A liminar proferida nessa terça-feira (16), atendendo aos pedidos do Ministério Público do Trabalho, determinou a suspensão por 14 dias das atividades do frigorífico Flamboiã e determinou que a empresa faça o teste de Covid-19 em todos os funcionários da planta industrial, liberando o retorno de cada trabalhador somente após o diagnóstico negativo. A decisão é válida para empregados efetivos e terceirizados.
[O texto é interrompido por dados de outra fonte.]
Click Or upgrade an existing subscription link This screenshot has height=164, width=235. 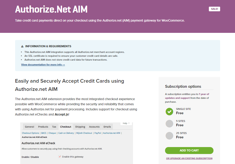pyautogui.click(x=189, y=158)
A liminar ainda determinou que, no período de suspensão de atividades, o contrato de trabalho dos empregados deve ser interrompido, sem prejuízo na remuneração, ficando autorizado o uso de “interrupção contratual válida”, como férias coletivas, licença remunerada, etc. O frigorífico deve fornecer equipamentos de proteção e insumos de higiene, como máscaras e álcool em gel, acolher atestados médicos de afastamento por suspeita de Covid-19 ou por contato com pessoas que contraíram a doença. Nesse período, o Flamboiã pode operar apenas com poucos empregados, para possibilitar a conservação de máquinas e de alimentos, e ainda deve apresentar, ao término da suspensão das atividades, um “plano de contingenciamento e/ou prevenção de infecções e transmissibilidade”, com acompanhamento da Vigilância Sanitária de Cabreúva e do MPT.

A procuradora Danielle Olivares Corrêa ingressou com ação civil pública após investigar o frigorífico a partir de denúncia da VISA de Cabreúva, que relatava alto grau de transmissão da Covid-19 entre trabalhadores de dentro da planta fabril. O MPT recebeu relatórios de duas inspeções realizadas pela VISA, informando uma série de irregularidades que afrontam a normativa sanitária relativa à prevenção do contágio do coronavírus. Locais sem ventilação, aglomeração de funcionários (trabalho ombro a ombro), falta de orientações sobre higienização, não aferição de temperatura, funcionários sem máscara, ambulatório médico sem licença sanitária, acúmulo de pessoas nos sanitários, transporte de trabalhadores em fiscalização e limpeza regulares, insuficiência de insumos para limpeza das mãos, falta de plano de contingência para evitar a transmissão do coronavírus e até funcionários com sintomas gripais trabalhando. Essas foram algumas das constatações no relatório de inspeção da VISA de Cabreúva.

Durante o inquérito, o frigorífico não atendeu às exigências da VISA, apresentando plano de contingência insuficiente para atender às normas sanitárias, que possibilitassem efetiva proteção dos trabalhadores. Em razão da urgência das medidas a serem tomadas, o MPT ajuizou a ação.